What happened next was not my fault. Eli yelled: “Mmmhhh… Frenchies!”

“Frenchies?” the Frenchman asked.

His hand was still on my anchor.

“Non,” I said. And then, “Oui?” I tried again. “Comment s’appelle…” That wasn’t right, either. How do you say in French, I wondered, that your climbing partner was not exactly a fan of French climbers? That he’d been delayed and hassled, on mountains and crags around the world, by this man’s countrymen?

I stalled. “Je gargarize,” I said. I gargle.

The man raised his eyebrows.

“Tu gargarizes.” You gargle. “Il gar…”

The rope pulled on me, hard. Eli knew how to haul, and at that point, I knew he would not be afraid to do so. I don’t know why I decided that conjugating the word my high school French teacher had used to perfect our R’s seemed like a good idea.
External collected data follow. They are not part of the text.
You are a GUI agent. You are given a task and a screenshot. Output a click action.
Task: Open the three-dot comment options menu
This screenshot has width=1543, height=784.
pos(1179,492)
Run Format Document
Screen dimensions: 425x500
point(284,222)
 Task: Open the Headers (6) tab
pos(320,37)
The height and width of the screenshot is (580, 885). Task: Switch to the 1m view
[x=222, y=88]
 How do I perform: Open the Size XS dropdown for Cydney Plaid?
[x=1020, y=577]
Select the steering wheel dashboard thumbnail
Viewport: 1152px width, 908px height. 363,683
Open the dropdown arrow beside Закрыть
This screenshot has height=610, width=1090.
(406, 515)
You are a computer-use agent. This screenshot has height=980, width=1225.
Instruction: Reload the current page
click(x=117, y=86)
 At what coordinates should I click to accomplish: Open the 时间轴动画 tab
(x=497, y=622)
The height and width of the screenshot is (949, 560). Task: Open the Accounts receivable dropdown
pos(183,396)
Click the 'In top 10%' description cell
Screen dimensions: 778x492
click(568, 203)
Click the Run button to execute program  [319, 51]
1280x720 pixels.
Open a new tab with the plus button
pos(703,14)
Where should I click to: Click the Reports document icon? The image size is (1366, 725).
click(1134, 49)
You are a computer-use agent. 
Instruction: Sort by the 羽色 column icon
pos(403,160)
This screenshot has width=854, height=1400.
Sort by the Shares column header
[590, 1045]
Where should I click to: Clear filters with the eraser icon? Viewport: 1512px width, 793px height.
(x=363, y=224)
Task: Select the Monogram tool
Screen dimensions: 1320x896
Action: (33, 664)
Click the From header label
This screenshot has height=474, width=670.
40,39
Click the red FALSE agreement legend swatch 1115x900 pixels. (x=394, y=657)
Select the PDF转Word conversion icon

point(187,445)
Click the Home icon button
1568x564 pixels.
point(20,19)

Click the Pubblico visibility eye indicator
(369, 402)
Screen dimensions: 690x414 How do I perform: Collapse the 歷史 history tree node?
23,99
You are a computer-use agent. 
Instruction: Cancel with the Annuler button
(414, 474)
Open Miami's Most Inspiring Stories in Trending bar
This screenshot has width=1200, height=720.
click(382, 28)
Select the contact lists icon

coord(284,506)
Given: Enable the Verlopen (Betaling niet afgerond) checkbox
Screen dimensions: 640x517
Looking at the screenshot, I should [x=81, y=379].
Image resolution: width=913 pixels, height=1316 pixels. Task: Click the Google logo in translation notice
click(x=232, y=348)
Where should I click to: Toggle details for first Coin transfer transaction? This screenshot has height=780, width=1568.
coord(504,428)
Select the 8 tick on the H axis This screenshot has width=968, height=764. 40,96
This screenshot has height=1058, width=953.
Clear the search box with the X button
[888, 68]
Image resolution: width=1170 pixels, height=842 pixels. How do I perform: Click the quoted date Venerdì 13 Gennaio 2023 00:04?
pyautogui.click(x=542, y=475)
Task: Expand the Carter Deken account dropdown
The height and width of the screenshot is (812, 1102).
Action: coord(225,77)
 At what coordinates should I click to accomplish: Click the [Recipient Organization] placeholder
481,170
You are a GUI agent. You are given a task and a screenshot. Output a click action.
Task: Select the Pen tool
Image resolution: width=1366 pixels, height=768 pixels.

But it distracted the Frenchman long enough for me to scurry past him and onto the slab above before he could start climbing again.

I made the moves as quickly as I could, but each time my foot left a hold, the Frenchman’s hand appeared on the same hold. The 5.9 went quickly. The 10c slowed me down. I picked up a foot and put it back down, right on the Frenchman’s hand.

“Yoww!” he yelled.

“OK?” I asked.

“I go?” he responded.

I thought about it. He was fast in his aqua tights. Faster than me. Eli tugged on the rope again, yelling, “French… eeee!” I grimaced. My climbing partner is a bigot, I thought, and I will have to pay the price. I frowned at Eli, hoping he could sense my displeasure from 60 feet away. “French freeee!” he yelled. He pantomimed grabbing the anchor and pulling himself toward it. “Now!”

I saw the Frenchman’s face harden.

“He doesn’t mean that,” I said to the man, in English.

“Stop saying that!” I yelled to Eli. The rope only pulled harder.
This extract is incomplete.